* **ABOUT THIS TASK**
The expected output is every record below, transcribed exactly, with the pictures left out.
*** DATA SECTION Section Begins ***
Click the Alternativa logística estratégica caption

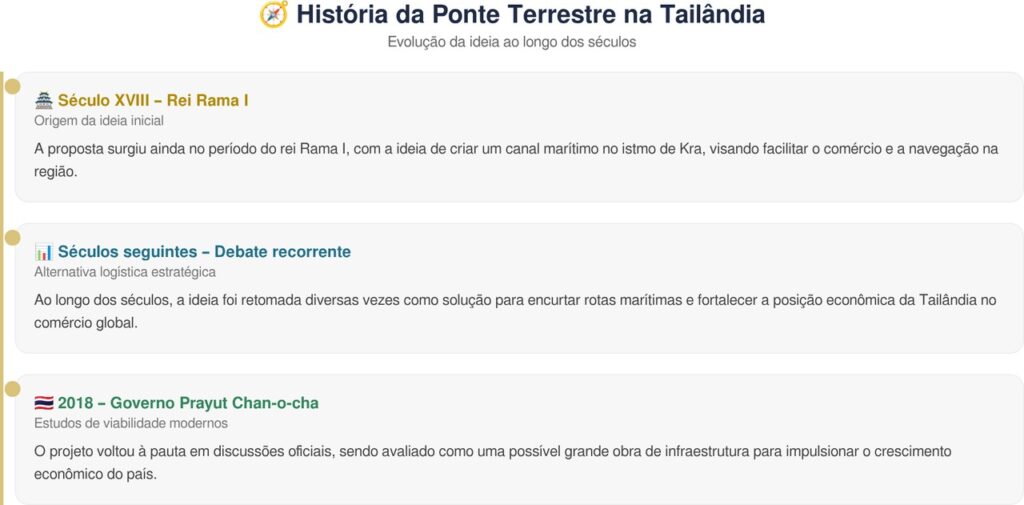125,272
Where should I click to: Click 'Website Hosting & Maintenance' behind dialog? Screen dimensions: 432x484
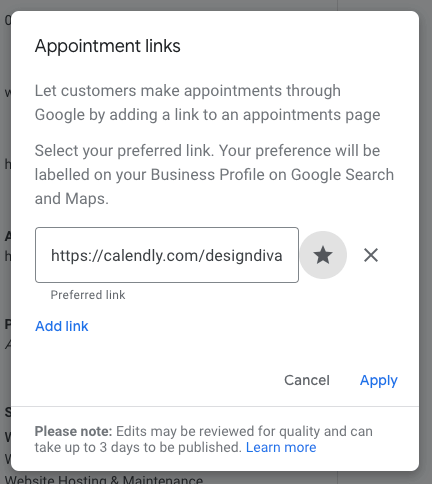104,480
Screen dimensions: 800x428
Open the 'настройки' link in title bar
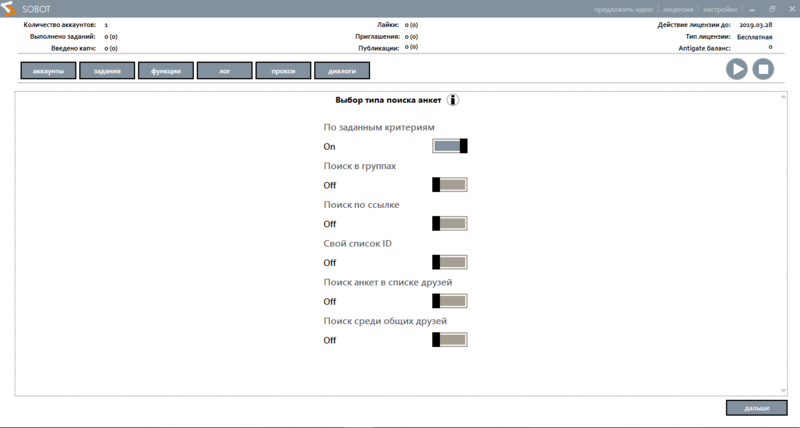coord(719,9)
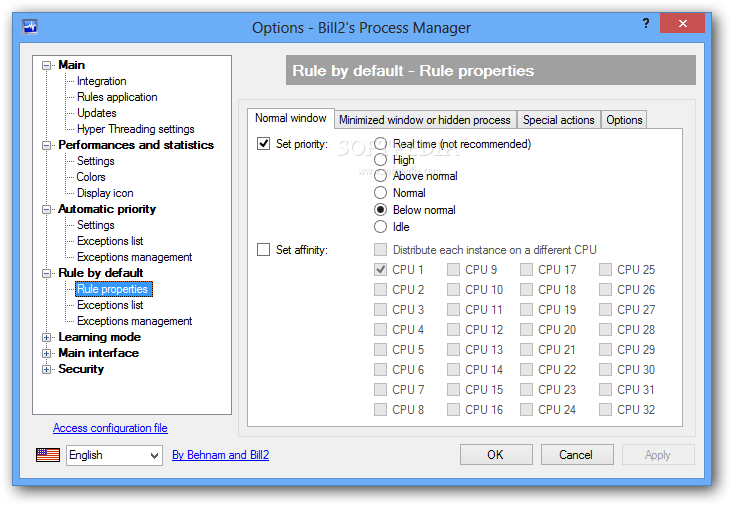Collapse the Automatic priority tree node
This screenshot has height=506, width=732.
(x=46, y=209)
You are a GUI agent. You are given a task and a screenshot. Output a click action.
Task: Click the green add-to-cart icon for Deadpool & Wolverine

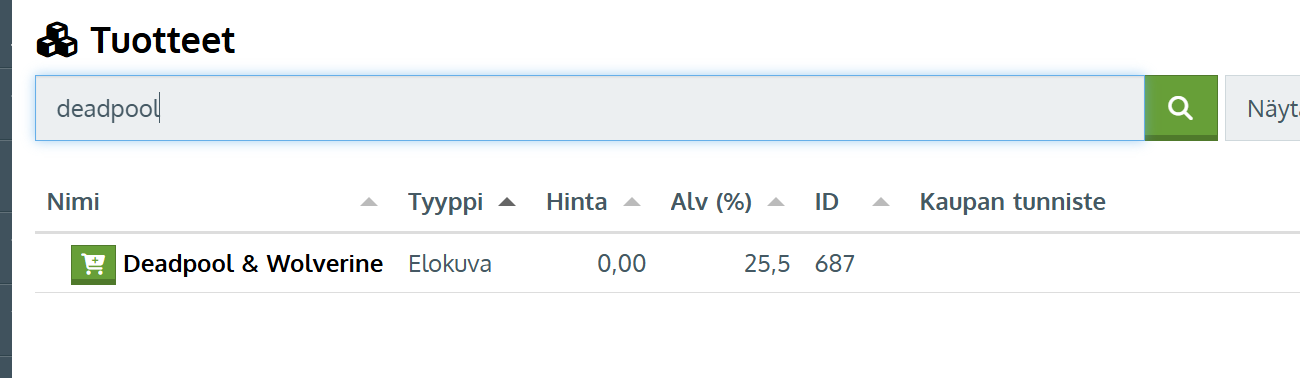pyautogui.click(x=93, y=264)
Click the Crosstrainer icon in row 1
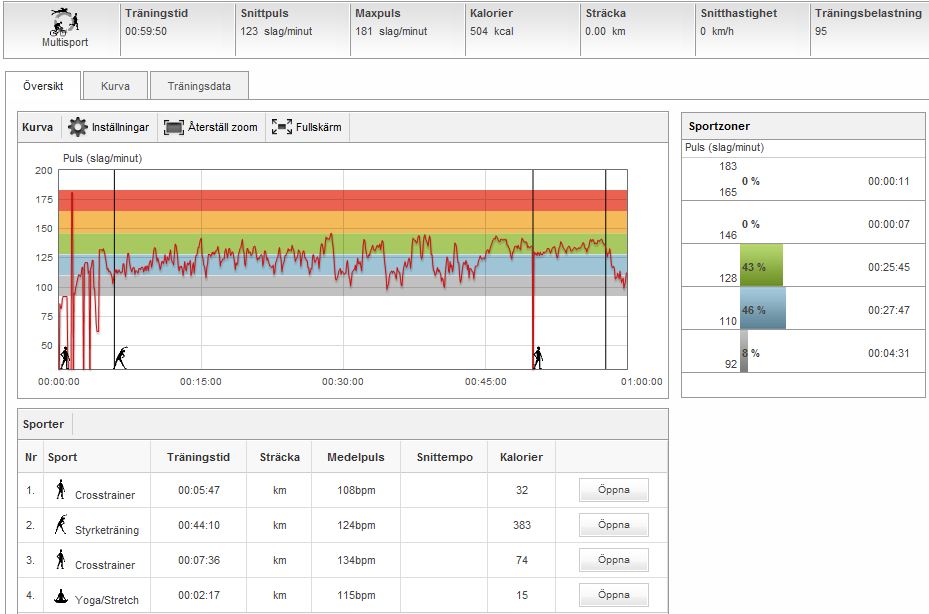This screenshot has height=614, width=929. click(x=60, y=489)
*** DATA SECTION Section Ends ***
* **RESPONSE TO THE EXERCISE**
Click the Alternativa logística estratégica caption

125,272
Where should I click to: Click 'Website Hosting & Maintenance' behind dialog? Screen dimensions: 432x484
104,480
Screen dimensions: 800x428
Open the 'настройки' link in title bar
coord(719,9)
Collapse the Automatic priority tree node
This screenshot has height=506, width=732.
(x=46, y=209)
You are a GUI agent. You are given a task and a screenshot. Output a click action.
Task: Click the green add-to-cart icon for Deadpool & Wolverine

pyautogui.click(x=93, y=264)
Click the Crosstrainer icon in row 1
This screenshot has height=614, width=929. click(x=60, y=489)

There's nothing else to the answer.